The Time is NOW for a National RN Union
As working registered nurses across America, we face the same challenges every day: how to advocate for our patients in the face of bare bones staffing and inadequate resources. That’s why America’s leading RN organizations, including the MNA, have joined forces to form the United American Nurses-National Nurses Organizing Committee (UAN/NOCC). We are building a structure to become the national voice for RNs or, as the media and our opponents call us, the “RN Super Union.” We are working together to make sure that as RNs we have the presence, the power and tools we need to take our rightful place as the key coordinators of patient care.
As you consider your vote to approve the MNA’s affiliation with UAN-NNOC and the dues structure to support it, it is important to understand the reasons and rationale for its creation.

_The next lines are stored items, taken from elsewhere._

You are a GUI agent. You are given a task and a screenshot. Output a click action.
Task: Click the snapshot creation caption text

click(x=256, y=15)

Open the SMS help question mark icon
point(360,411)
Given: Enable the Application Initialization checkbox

Below we have attempted to outline the key reasons for the historic national RN movement.
We are at a unique moment in history for health care specifically and for the labor movement in general.

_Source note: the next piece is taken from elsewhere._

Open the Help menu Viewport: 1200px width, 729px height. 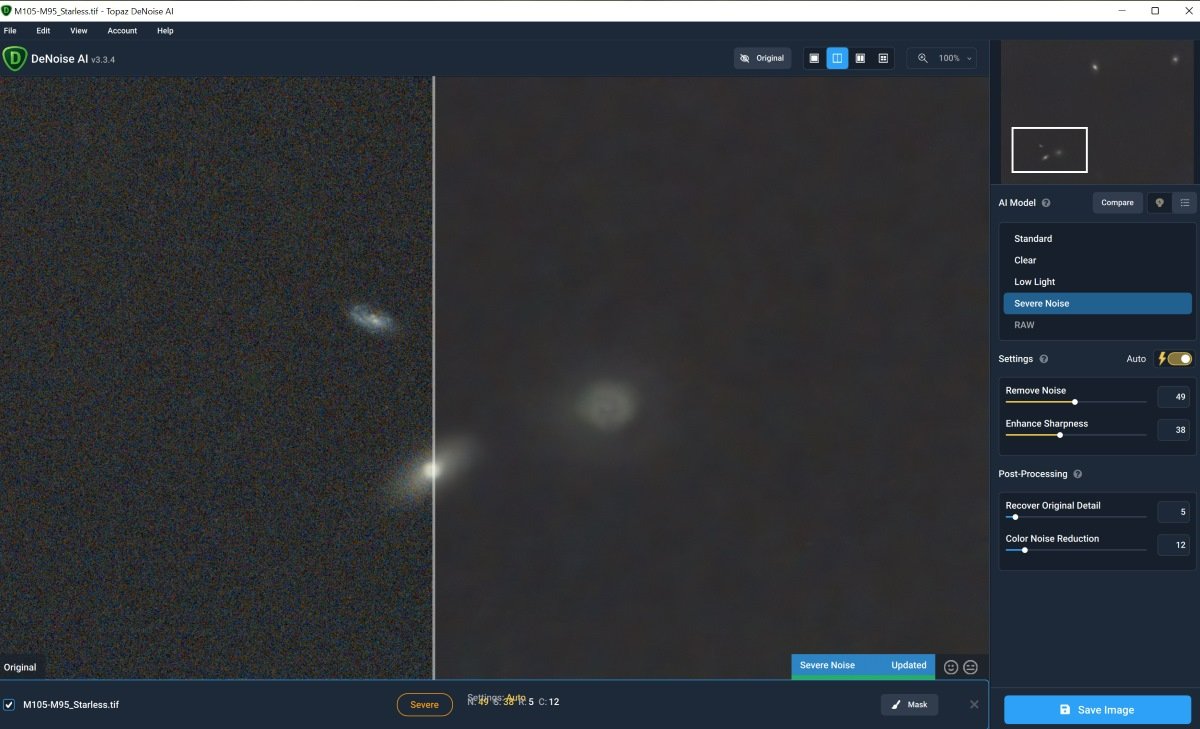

There has never been a more pivotal moment in history to form a national nurses union made up exclusively of direct care nurses.
- With the Employee Free Choice Act and other labor reforms finally seriously on the political agenda, now is the time for nurses to have a powerful voice to shape that debate. And once passed, the opportunity to organize large numbers of nurses will never be greater.
- From a political perspective, we have a Democratic Congress and White House, the party that has historically been the most sensitive to the role of unions and the needs of workers. If and when we raise our voice, this party is the one most likely to hear it and to respond. However, our voice needs to be LOUD and STRONG, and this national nurses union gives us exactly the voice we need!
- Health care reform and the future of health care is the primary issue on Capitol Hill, and right now the voice of nursing is being ignored while the voices of the industry (the insurers, physicians, hospital executives, pharmaceutical companies) are controlling the debate. We need a unified and powerful organization to force nursing’s positions onto the agenda, and to protect against solutions being proposed by our opponents.